Alisa didn’t just change locations. She changed direction.

She went from a highly material, image-driven world to one defined by movement, discomfort, risk, and exploration. From an adult entertainer in Las Vegas to an extreme traveler and adventure-driven explorer, logging hundreds of thousands of miles across the United States—often far from pavement, cell service, or certainty.

No, she doesn’t claim a place alongside the great explorers of history. But she did take a very real stab at it—and she did something even harder: she brought her kids along.
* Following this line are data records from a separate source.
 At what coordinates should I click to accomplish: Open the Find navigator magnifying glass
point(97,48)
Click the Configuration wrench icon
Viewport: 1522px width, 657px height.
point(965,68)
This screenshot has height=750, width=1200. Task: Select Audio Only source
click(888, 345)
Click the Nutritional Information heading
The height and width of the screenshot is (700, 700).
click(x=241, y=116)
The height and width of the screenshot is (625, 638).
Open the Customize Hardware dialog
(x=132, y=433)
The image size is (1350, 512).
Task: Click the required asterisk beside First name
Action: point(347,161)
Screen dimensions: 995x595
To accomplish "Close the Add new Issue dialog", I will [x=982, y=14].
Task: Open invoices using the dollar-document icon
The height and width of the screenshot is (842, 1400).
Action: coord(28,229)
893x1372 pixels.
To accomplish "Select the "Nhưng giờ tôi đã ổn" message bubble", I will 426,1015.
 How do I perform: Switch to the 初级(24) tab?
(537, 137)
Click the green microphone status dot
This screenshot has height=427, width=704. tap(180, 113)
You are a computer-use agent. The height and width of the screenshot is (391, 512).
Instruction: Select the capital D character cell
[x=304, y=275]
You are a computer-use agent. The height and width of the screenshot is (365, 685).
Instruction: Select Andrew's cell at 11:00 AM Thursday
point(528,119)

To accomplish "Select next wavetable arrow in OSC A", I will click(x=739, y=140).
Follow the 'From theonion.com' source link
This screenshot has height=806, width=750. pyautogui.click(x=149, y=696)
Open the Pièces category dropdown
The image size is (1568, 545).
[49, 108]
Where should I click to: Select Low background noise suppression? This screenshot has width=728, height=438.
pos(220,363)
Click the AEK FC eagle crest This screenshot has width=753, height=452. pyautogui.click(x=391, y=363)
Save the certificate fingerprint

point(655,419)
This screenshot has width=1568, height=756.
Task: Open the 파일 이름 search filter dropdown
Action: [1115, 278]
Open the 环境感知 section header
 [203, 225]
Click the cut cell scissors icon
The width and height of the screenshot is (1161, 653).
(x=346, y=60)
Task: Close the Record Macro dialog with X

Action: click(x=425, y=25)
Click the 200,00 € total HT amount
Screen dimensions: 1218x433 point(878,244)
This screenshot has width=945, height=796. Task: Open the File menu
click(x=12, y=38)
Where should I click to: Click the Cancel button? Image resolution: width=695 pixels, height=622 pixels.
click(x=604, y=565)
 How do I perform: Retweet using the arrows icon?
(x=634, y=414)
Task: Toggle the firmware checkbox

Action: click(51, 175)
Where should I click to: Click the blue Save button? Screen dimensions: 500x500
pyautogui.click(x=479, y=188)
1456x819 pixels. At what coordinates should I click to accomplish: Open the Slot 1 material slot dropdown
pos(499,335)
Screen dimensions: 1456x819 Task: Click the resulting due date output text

Along the way, there were mistakes. A few detours. Some hard lessons. Growth rarely happens in a straight line.

What matters is that Alisa stepped completely outside the stereotype of who people expect someone from her former industry to become. She rejected comfort, predictability, and easy gratification in favor of challenge, exposure, and constant motion.

That kind of transformation isn’t tidy. It doesn’t come without psychological cost, identity shifts, or moments that feel uncomfortable—even unstable—while you’re inside them. Reinventing yourself often looks messy from the outside.

But it also builds depth.

The Alisa you see today is not a reinvention for television. She is the result of twenty years of lived experience, risk-taking, parenting on the road, and choosing growth over safety—again and again.

That curve matters.
And it may be the most important part of the story.

Final thought

A television episode can only show so much. Real life is longer, messier, funnier, and more meaningful than a clean edit allows.

We’d rather be understood than perfectly packaged.

And if less is more resonates with you, you’re probably our kind of people.